Elle le trouva drôle malgré sa vulgarité et se mit à rire. Falstaff l’imita.

— Si j’ai de l’esprit, ce dernier n’est pas qu’en moi-même mais aussi dans ceux qui m’écoutent, précisa le robot.

Elle se tourna vers Wakefield qui assistait à cette scène en restant à quelques mètres de distance.

— Vous savez, le jour où vous en aurez assez d’être astronaute vous pourrez faire fortune comme fabricant de jouets.

Il vint récupérer son personnage et remercia Nicole pour son compliment avant de déclarer avec gravité :

— À mon humble avis, trois possibilités s’offrent à nous : traverser la mer à la nage, explorer New York dans l’espoir d’y découvrir de quoi construire un radeau, ou se contenter d’attendre l’arrivée des secours. Rien de tout cela ne m’inspire un fol optimisme.

— Alors, que suggérez-vous ?

— Une solution de compromis. Quand il fera jour nous visiterons les zones les plus importantes de la ville, surtout dans les parages des trois places, pour voir si rien ne peut servir à improviser une embarcation. Nous consacrerons à cette exploration un jour raméen, peut-être deux. Si nous ne trouvons rien, nous partirons à la nage. En ce qui concerne les sauveteurs, je n’ai aucun espoir de les voir arriver.

— Voilà qui me semble parfait. Mais j’aimerais faire autre chose au préalable. Dire que nous n’avons pas beaucoup de nourriture est un euphémisme. J’aurais l’esprit plus tranquille si nous récupérions la pastèque-manne, afin d’être parés en cas d’imprévu.

Richard reconnut que se constituer une telle réserve de vivres relevait de la plus élémentaire des prudences, mais la perspective de se suspendre à des fils de suture ne l’enthousiasmait guère.
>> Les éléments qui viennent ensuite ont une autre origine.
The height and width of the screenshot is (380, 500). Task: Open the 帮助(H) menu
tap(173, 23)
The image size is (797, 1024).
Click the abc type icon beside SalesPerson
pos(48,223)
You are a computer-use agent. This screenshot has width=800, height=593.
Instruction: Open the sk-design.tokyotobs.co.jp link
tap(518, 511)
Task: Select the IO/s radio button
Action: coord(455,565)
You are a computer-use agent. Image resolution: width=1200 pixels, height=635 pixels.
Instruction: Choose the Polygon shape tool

— Vous avez eu une chance inouïe, déclara-t-il. Ce filin n’a pas cédé et n’a pas glissé de votre ceinturon improvisé, mais il l’a entaillé, ainsi que vos gants.

— Auriez-vous mieux à me proposer ?

— Les cordes du filet tendu entre les deux gratte-ciel semblent représenter un meilleur choix. S’il est possible d’en récupérer, leur solidité me permettra de descendre dans ce puits et de vous épargner…

Elle sourit.

— Faux, l’interrompit-elle. Avec tout le respect que je vous dois, Richard, le moment est mal choisi pour jouer au macho. Utiliser le treillis est une excellente idée, mais vous êtes trop lourd et s’il vous arrivait quelque chose je ne pourrais pas vous remonter hors de la fosse. (Elle lui tapota l’épaule.) En outre, et j’espère que vous ne vous vexerez pas, je suis probablement la plus athlétique des deux.

Il feignit d’avoir été blessé dans sa fierté.

— Mais que deviennent les bonnes vieilles traditions ? C’est toujours l’homme qui accomplit les exploits, dès qu’il est question de force physique et d’agilité. Auriez-vous oublié la saine lecture des bandes dessinées de votre enfance ?

Elle rit, de bon cœur.

— Non, mon cher. Mais vous n’êtes pas Popeye. Et je ne suis pas Olive.

Il secoua la tête.

— Je crains de ne pouvoir supporter une pareille humiliation. M’entendre dire à trente-quatre ans que je ne suis pas un héros de B.D… Mon image de marque vient d’en prendre un coup.

Il la serra dans ses bras, avec douceur.

— Qu’avez-vous dit, déjà ? ajouta-t-il. Ne serait-il pas plus sage de dormir un peu avant l’aube ?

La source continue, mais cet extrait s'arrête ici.